Sweden’s Naglfar stand on the verge of their first full length record in five years with “Téras”. Taking their name from legends of old, Naglfar the name given to the ship wrought of dead men’s nails built to carry forces into the battle of Ragnarök. It’s all terribly grand and steeped in Norse mythology – can “Téras” back up these hints of darkness and depth? Yes……and no.
“Téras” is by no means a terrible record, Naglfar‘s brand of melodic black metal is certainly catchy as heck on occasion, swirling with power and spite.

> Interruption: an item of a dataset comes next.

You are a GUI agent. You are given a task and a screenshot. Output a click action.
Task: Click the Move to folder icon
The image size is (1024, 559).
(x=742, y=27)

The pounding fury of “An Extension Of His Arm And Will” is enough to stir even the blackest of hearts, guest drummer Dirk Verbeuren (Soilwork) making his instrument suffer under his hammering will and vocalist Kristoffer “Wrath” Olivius issuing forth pure venom. Yet “Téras” seems to lack their previous works inherent misanthropic intent, especially that of debut “Vittra”. It’s difficult to pin down exactly what’s missing; the music is technically excellent, passages filled with wailing guitar lodge firmly in your mind, the sound is full…. but it’s not enough and it doesn’t last. Tracks blur into each other, with only a few stand outs. On a record of nine songs that’s not great odds.

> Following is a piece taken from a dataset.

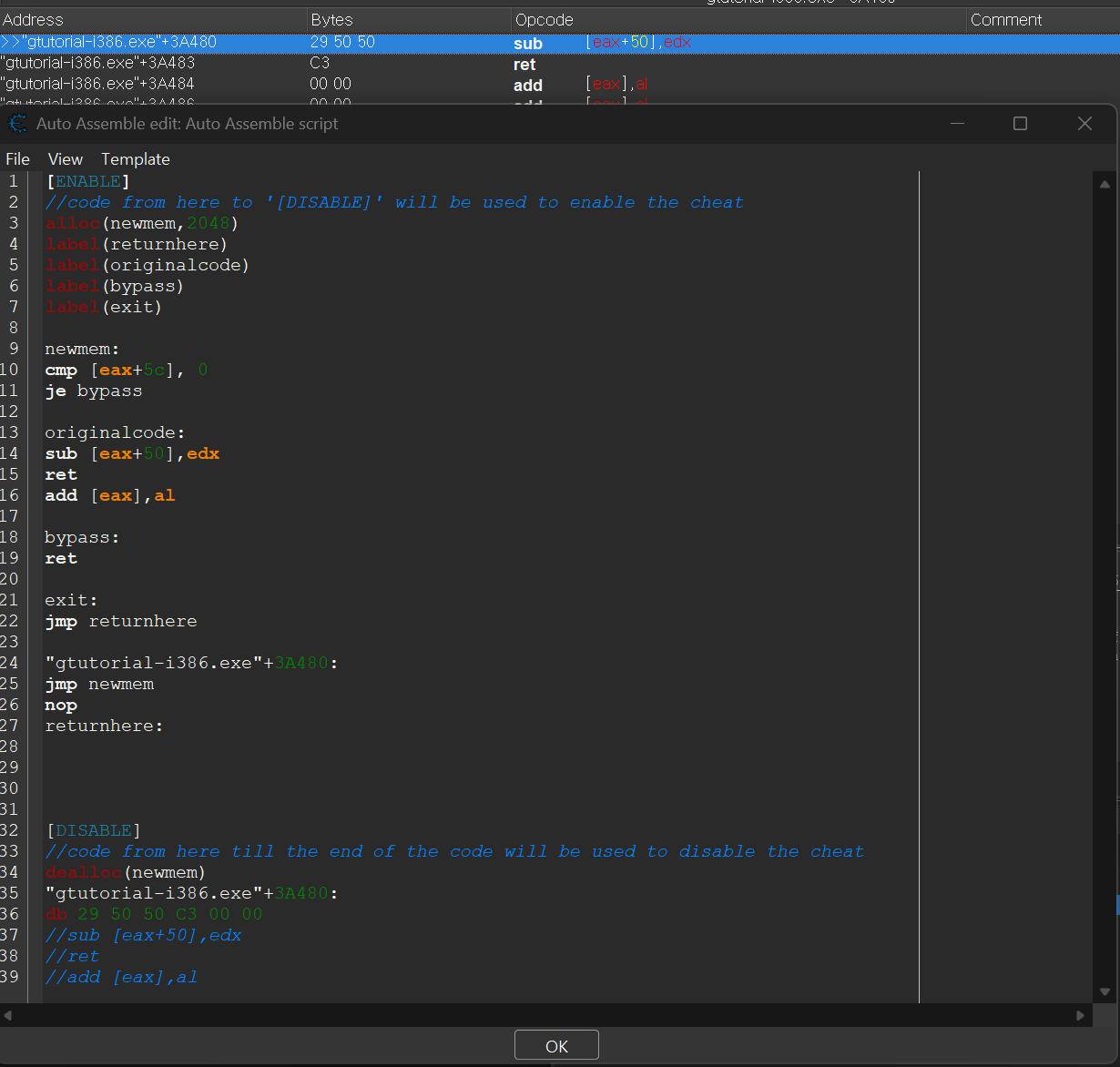Open the View menu
1120x1067 pixels.
pos(66,159)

Perhaps this is too harsh an outlook? Sorry Naglfar. There are some great moments to be had on “Téras”. The swagger and vibrancy of “Bring Out Your Dead” is not to be frowned upon, Vargher and Andreas Nilsson contributing true headbang inducing moments on guitar and the slow break is an interesting addition in a largely full frontal attack of sound. “Come Perdition” holds a sweet little mid-section, a quiet militaristic drumbeat leads the sounds of chiming bells and monastic vocal arrangements and there’s a slight touch of electronic sampling hidden in the depths. It’s completely at odds with the insane blastbeats that follow and a significant highlight of the record. Although hitting towards the end of the album makes it seems a little late in the day for fun and intriguing new approaches.

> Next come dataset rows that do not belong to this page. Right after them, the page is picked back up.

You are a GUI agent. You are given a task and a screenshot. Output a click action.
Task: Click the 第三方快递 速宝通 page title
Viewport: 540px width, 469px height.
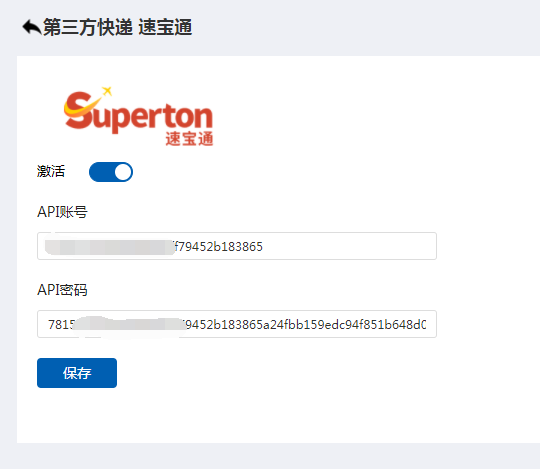[x=117, y=27]
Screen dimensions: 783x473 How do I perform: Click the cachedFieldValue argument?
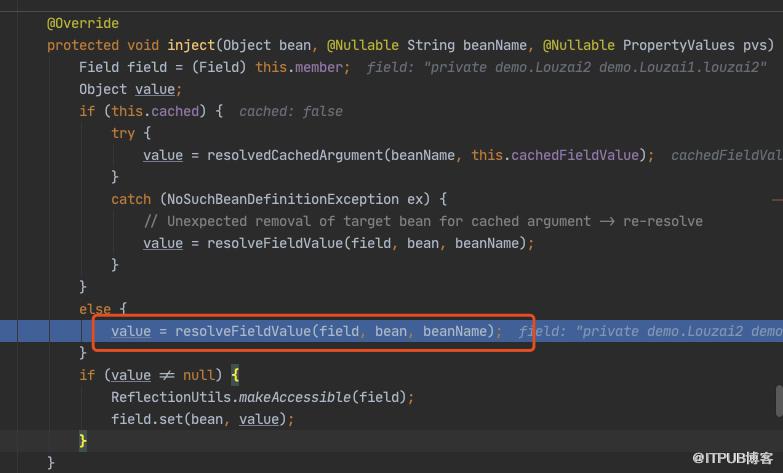575,155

Once upon a time Naglfar held such promise, and it’s curious to hear this coming from a band that burst onto the scene with a roundly well received first record back in 1995. In a genre where innovation is constantly being sought and developed, perhaps Naglfar are just too traditional for the current scene? Scandinavian black metal is quite rightly held in high regard, yet those bands are no longer the pioneers of old. A shame for Naglfar, because “Téras” could have been something quite different if paths such as those on “Come Perdition” and the unabashed pace and bravado of “Pale Horse” were followed.